Renato Vallanzasca, il bandito Renato Vallanzasca, ha deciso di aprire un blog in cui racconta dalla cella la sua verità. Il signore in questione è stato condannato a quattro ergastoli e duecentosessanta anni di reclusione. Nel suo curriculum ci sono gli omicidi di due preti, quattro poliziotti, un vigile urbano, un medico e un impiegato di banca (e forse mi dimentico di qualche altra povera vittima). Sullo sfondo – si fa per dire – quattro sequestri di persona, una settantina di rapine, un paio di evasioni, risse e sommosse in carcere. Lo scorso anno sua madre ha chiesto per lui la grazia, che però è stata negata.
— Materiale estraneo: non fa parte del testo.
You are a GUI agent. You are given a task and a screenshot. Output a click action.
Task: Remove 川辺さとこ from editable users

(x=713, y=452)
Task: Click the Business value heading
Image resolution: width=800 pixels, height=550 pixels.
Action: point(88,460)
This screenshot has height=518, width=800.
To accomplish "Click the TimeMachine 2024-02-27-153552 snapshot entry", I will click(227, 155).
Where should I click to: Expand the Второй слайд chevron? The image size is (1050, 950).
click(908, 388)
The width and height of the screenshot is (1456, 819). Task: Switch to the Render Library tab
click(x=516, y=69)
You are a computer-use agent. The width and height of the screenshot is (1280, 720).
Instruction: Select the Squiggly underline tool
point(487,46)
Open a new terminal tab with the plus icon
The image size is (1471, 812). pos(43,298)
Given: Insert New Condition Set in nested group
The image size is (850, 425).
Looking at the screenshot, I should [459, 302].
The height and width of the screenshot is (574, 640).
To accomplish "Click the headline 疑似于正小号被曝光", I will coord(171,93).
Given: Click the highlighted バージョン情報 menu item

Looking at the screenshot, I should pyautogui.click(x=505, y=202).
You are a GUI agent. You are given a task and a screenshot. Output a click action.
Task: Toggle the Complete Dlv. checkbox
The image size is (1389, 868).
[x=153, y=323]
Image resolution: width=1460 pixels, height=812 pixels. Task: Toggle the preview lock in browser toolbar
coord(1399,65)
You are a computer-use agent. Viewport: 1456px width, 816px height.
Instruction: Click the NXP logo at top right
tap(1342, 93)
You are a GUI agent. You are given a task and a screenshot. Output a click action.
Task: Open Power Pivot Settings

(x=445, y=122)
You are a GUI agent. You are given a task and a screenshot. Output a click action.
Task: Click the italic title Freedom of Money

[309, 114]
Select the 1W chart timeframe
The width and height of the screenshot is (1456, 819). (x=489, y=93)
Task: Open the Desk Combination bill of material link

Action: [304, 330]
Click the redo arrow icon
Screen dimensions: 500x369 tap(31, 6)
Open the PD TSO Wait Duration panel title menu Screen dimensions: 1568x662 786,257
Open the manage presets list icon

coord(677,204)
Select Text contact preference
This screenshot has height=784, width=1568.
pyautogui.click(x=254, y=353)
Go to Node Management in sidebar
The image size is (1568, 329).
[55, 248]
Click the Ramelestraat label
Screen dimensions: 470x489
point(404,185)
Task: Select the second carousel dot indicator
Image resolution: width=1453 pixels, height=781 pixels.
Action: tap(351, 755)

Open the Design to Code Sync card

Uno dei motivi ispiratori di questa sua esperienza di comunicazione via internet è, come lui stesso scrive nell’editoriale d’inagurazione, prendere a bersaglio i giornalisti, anzi “ i pennivendoli” che gli hanno riversato “addosso delle belle camionate di cacca”. Cosa si aspettava? Petali di rosa sotto i piedini? Applausi sul divano di”Porta a porta”? Il milione del signor Bonaventura?
E’ davvero uno strano Paese l’Italia, basta leggere i commenti al primo post del criminale in questione.
Vallanzasca è, come si è impegnato a dimostrare in anni di scorrerie e di morte, una persona molto pericolosa. Facciamo pure lo sconto dei quattro ergastoli, ma per i restanti duecentosessanta anni possiamo pretendere di non sentirlo blaterare di giustizia e di insegnamenti di vita?